_THE EXERCISE:_ Pull out every line of the records below that contains the string "Instruction", and copy each one in full.

----------------------------------------

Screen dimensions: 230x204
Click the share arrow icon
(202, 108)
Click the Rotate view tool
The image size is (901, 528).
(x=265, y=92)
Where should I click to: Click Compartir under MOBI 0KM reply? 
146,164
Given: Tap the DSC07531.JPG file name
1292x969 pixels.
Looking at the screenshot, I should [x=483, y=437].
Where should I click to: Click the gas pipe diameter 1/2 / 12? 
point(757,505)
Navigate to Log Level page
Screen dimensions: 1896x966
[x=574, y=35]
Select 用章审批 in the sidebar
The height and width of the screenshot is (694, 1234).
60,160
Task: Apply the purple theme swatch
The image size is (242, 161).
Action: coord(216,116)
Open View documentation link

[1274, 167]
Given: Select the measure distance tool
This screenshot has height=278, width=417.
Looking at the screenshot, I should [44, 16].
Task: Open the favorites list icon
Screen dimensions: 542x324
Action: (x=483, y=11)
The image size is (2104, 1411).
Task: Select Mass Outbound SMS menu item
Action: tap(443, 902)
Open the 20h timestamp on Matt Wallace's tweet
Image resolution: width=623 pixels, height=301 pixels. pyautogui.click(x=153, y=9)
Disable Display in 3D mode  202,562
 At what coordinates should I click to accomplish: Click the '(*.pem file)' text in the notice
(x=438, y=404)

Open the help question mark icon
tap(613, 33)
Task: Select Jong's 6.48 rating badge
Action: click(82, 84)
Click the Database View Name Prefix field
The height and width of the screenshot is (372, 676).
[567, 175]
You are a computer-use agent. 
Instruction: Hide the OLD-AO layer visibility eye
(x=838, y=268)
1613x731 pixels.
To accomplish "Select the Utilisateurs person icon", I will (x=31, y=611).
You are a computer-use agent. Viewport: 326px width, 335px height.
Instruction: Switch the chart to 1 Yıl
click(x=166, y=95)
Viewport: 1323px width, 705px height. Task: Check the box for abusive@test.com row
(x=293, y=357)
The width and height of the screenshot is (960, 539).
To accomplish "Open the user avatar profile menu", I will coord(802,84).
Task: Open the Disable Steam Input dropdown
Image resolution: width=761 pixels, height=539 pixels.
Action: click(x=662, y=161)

----------------------------------------

_WRITTEN SOLUTION:_
Instruction: Hide the OLD-AO layer visibility eye
Instruction: Switch the chart to 1 Yıl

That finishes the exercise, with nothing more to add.